The PREDICT-AF study is a prospective cohort study and included 150 patients without AF who underwent cardiac surgery and LAA excision and were followed for two years [32]. Out of these 150 patients, LAA samples were used for RNA sequencing in 22 patients, 5 of whom developed AF during the follow-up. The MARK-AF study included patients with paroxysmal and persistent AF who underwent thoracoscopic ablation and LAA excision [34].
The correlation between potential target genes and clinical biomarkers—including C-reactive protein, NT-proBNP, CHA_2_DS_2_-VASc score, leukocyte count, age, LAVI, and LVEF—was assessed. In the 22 patients without AF from the PREDICT-AF study, three blood biomarkers associated with cardiac remodeling—Tenascin-C (TNC), Collagen VIII alpha 2 (COL8A2), and THBS2—were measured using ELISA [33]. Immunohistochemistry was performed to analyze interstitial collagen and vimentin-positive interstitial area in all 62 patients [34].

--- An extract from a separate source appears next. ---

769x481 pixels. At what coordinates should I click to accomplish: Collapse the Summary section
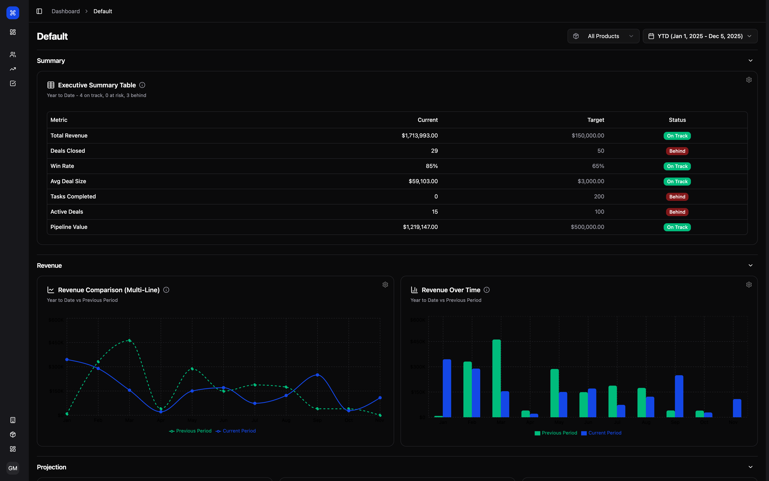click(751, 60)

4.7. Gene Set Enrichment Analysis
To explore the biological pathways associated with selected genes in a network approach, we computed the correlation coefficients between the target gene and all other genes across the transcriptome, resulting in a set of correlation values for each gene. Subsequently, we ranked all genes based on their correlation coefficients, and pre-defined gene sets from the Molecular Signatures Database (MSigDB) (https://www.gsea-msigdb.org/gsea/msigdb; accessed on 30 January 2024) were used. Specifically, we utilized the c2.all.v2022.1.Hs.symbols.gmt dataset, which includes curated pathways and contains 6449 gene sets. Enrichment scores were calculated for each gene set, reflecting the extent of over-representation at the top or bottom of the ranked gene list. Statistical significance was assessed using permutation tests, and NES were computed to allow for comparison across gene sets. Gene sets with an FDR < 0.05 were considered significantly enriched.
4.8. Statistical Analysis
Quantitative data were compared using Mann–Whitney U or t-tests. Correlation analyses were conducted using Pearson’s or Spearman’s coefficients, depending on the data distribution. For comparisons involving multiple groups, One-way ANOVA was used when both normality (assessed via Shapiro–Wilk test) and homogeneity of variance (checked with Levene’s test) were satisfied. When normality was met but the homogeneity of variance was not, Welch’s ANOVA was applied. In cases where normality was not satisfied, the Kruskal–Wallis test was employed. Missing values were imputed using group means. As a sensitivity analysis, we repeated the analyses using complete-case data. Statistical significance was set at a p-value below 0.05. All statistical analyses were performed using R software (version 4.1.2 for Mac) and Python (version 3.12.0).